530984 total pagecache pages 14979 pages in swap cache Swap cache stats: add 800917, delete 785938, find 6804111/6850366 Free swap = 881852kB Total swap = 975864kB
This is information about the state of the swap system, produced by
show_swap_cache_info() in mm/swap_state.c. It's probably
mostly of interest to see if you've exhausted your swap space at the
time of the allocation failure.
1048576 pages RAM 34079 pages reserved 277863 pages shared 958709 pages non-shared
At the end of the report the kernel prints out some overall memory state information.
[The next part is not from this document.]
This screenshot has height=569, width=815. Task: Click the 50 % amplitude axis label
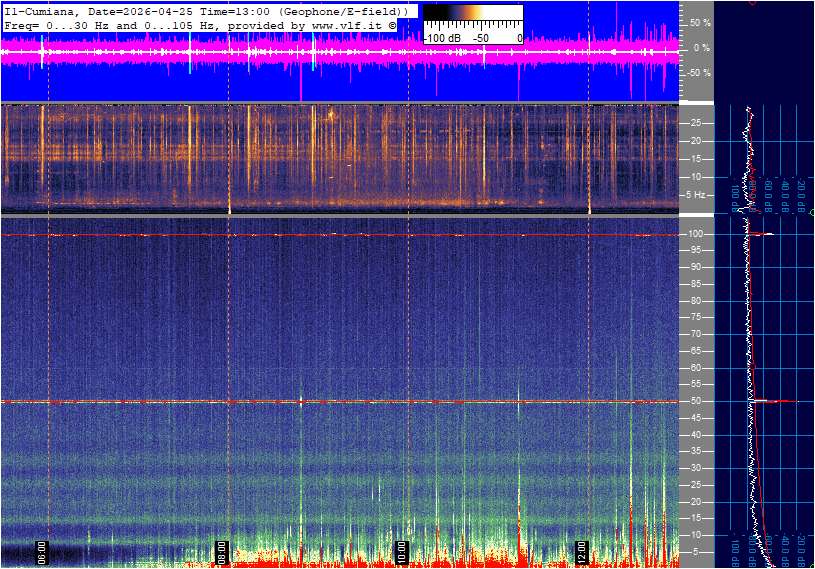click(x=700, y=22)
On a side note, you might wonder why the OOM killer didn't trigger here (it didn't). The short answer is that it's not triggered for higher order allocations, only for allocations of 32 Kb and smaller (order 3 or below). So this allocation request is just large enough to not trigger OOM processing. All things considered that's probably a good thing.
(Going through the OOM processing might have changed the memory situation enough for the allocation to succeed but it might also have started killing processes that we definitely didn't want to die, especially when the system has a decent amount of free memory.)